Francesco Trapani, l’audace narrative et la vision hôtelière
Trapani, figure légendaire de Bvlgari, restera comme l’homme qui a su faire entrer la maison dans une nouvelle ère. En 2001, il osa l’impensable : commander un roman entier, The Bvlgari Connection, à l’auteure britannique Fay Weldon. Pour 80 000 dollars, Bvlgari signait le premier placement produit littéraire. Critiqué, conspué, mais visionnaire, Trapani transformait le marketing en récit culturel, inventant une voie que beaucoup exploitent aujourd’hui.
Mais son véritable coup de génie fut ailleurs : dans la diversification hôtelière. En lançant les Bvlgari Hotels avec Marriott, il a inscrit l’héritage de la maison dans la durée. Son mot d’esprit résume l’équilibre de ce leadership italien, entre raffinement et pragmatisme : "nous apportions notre design et notre qualité de service, mais si le chef s’enfuyait avec une ballerine, Marriott saurait quoi faire". Derrière la plaisanterie, une stratégie implacable : associer le velours du design italien à la lame de l’opérateur le plus solide du secteur.
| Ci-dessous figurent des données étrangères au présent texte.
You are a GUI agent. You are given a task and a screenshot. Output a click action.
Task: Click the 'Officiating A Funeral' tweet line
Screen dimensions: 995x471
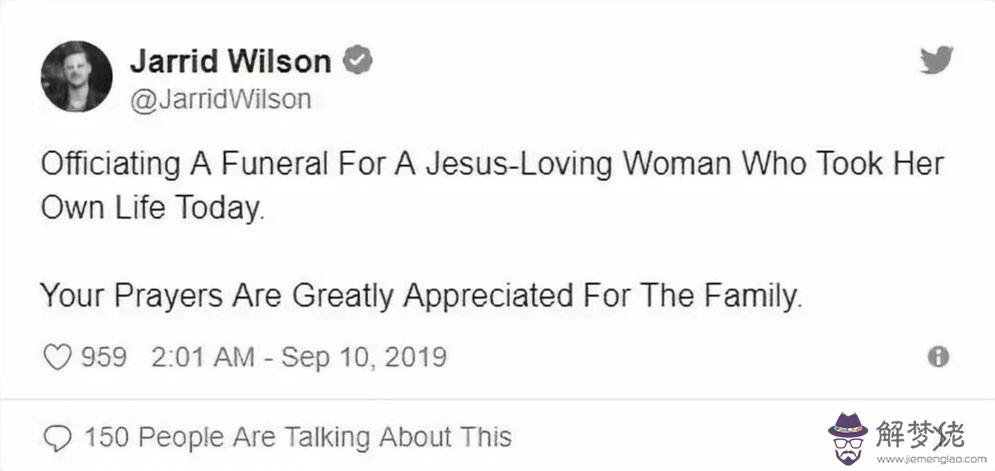click(492, 164)
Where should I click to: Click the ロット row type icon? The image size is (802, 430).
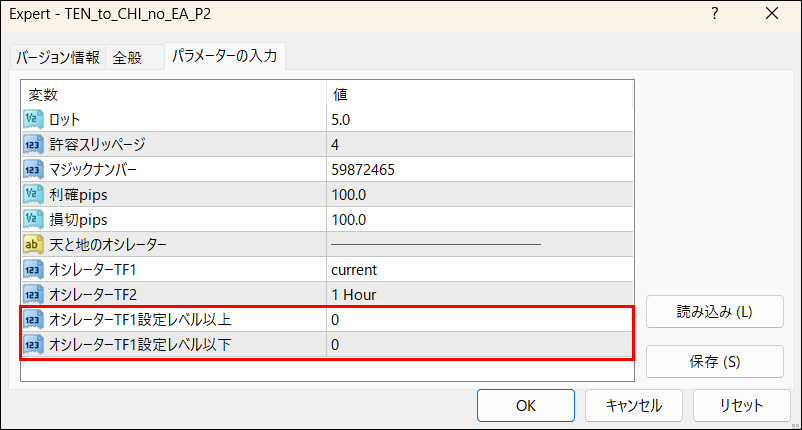33,120

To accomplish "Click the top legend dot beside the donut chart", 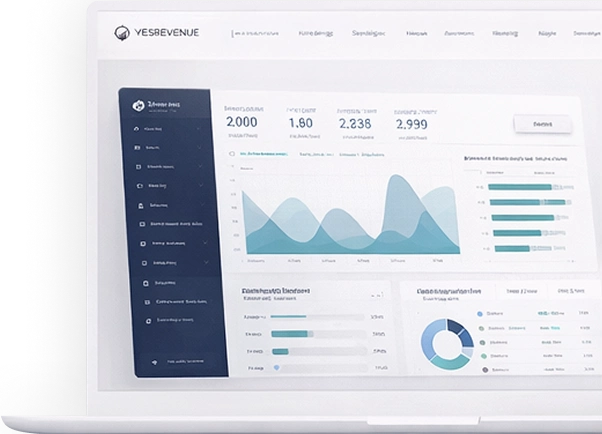I will 480,314.
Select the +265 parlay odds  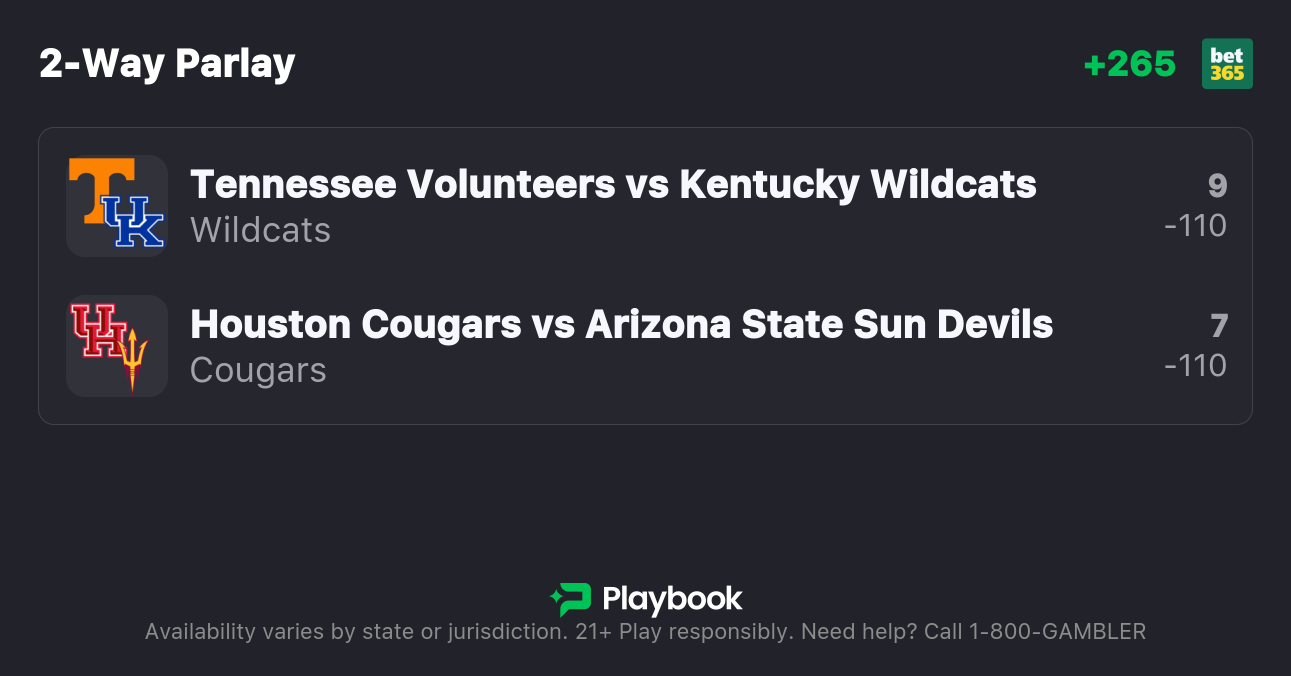[x=1129, y=64]
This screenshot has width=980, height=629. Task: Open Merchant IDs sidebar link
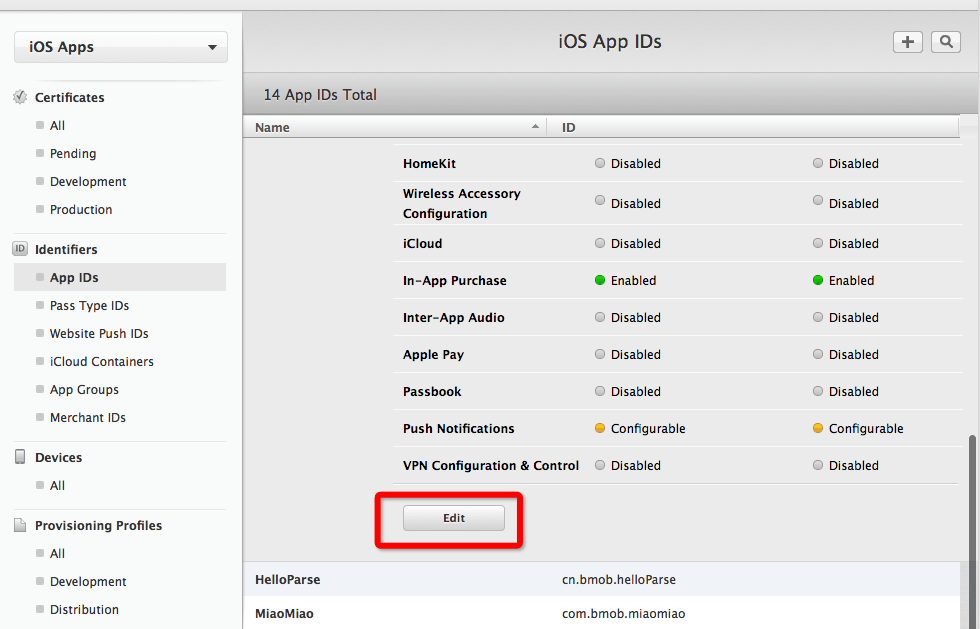coord(87,418)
Giorgio Armani, l’indépendantiste de l’élégance
Armani, disparu lui aussi, incarne l’autre versant du leadership italien : la rigueur, l’obsession de l’authenticité. Dans la préface qu’il avait rédigée en 2020 pour mon livre Luxe & Résilience, il livrait une critique d’une rare dureté :
"Pour que le secteur du luxe retrouve ses valeurs, et pour aller au-delà du profit pur et dur, il faudra travailler sur la lenteur et l’authenticité, en échappant aux contraintes de la communication comme une fin en soi, à la mystification qui présente comme excellents des produits de peu de valeur, dans des présentations pharaoniques aussi pompeuses qu’inutiles. Or c’est précisément sur la valeur des produits qu’il faut miser : leur qualité, leur durabilité esthétique, leur capacité à transmettre un message sans artifices ni tours de magie."
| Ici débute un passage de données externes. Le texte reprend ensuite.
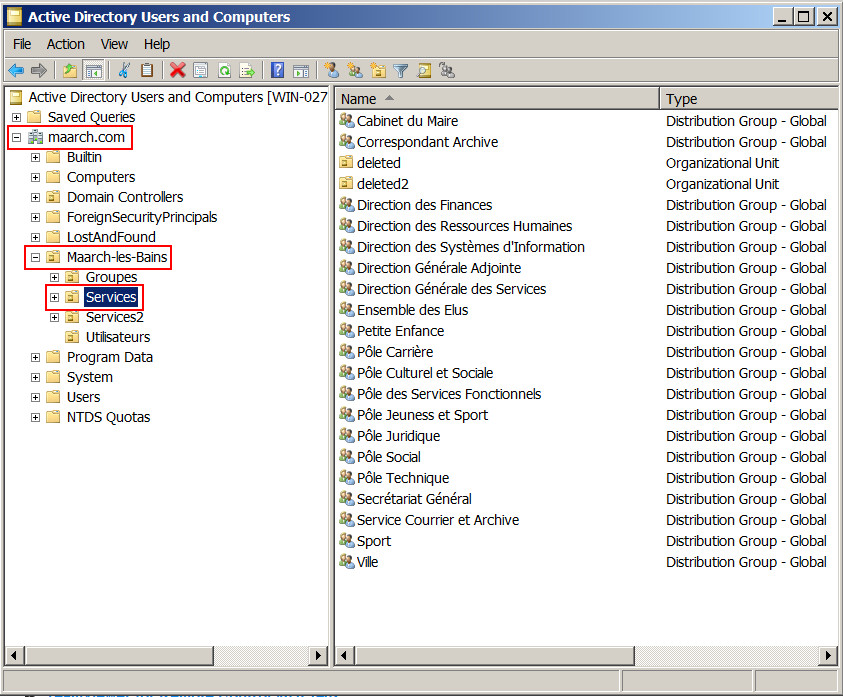Open the View menu
This screenshot has height=697, width=843.
pyautogui.click(x=114, y=44)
Ce texte résonne aujourd’hui comme un testament. Armani n’était pas qu’un couturier, il était un indépendantiste farouche. Jusqu’au bout, il a maintenu son groupe hors des conglomérats, au moins pour cinq années encore, avec un pilier de stabilité de plusieurs décennies : sa licence beauté avec L’Oréal. Sa "lame" fut cette exigence intransigeante ; son "velours", cette élégance éternelle capable de séduire le monde entier.
L’indépendance sera-t-elle la norme d’Armani après la disparition de son fondateur ? Rien n’est moins sûr. Selon Reuters, le testament de Giorgio Armani rebat les cartes : il invite ses héritiers à envisager soit la vente de la maison – de préférence à LVMH, L’Oréal ou EssilorLuxottica, soit une introduction en bourse.
Luca De Meo, sauveur italien de Kering et transformateur du luxe ?
Face à ces deux disparitions, un nom émerge sous les projecteurs : Luca De Meo, récemment nommé à la tête de Kering. Son style tranche mais s’inscrit dans la continuité du leadership italien. Sa promesse : réduire la dette, repositionner les marques, rendre au groupe la place qu’il mérite. Son discours est à la fois stratégique et visionnaire : rigueur budgétaire, mais aussi réinjection du rêve, de l’émotion, de la capacité à fédérer les équipes autour d’une vision claire et ambitieuse : transformer le luxe.
Là encore, c’est le geste italien : savoir manier le scalpel sans jamais perdre le sens du spectacle, maintenir l’équilibre entre l’émotion et la rationalité.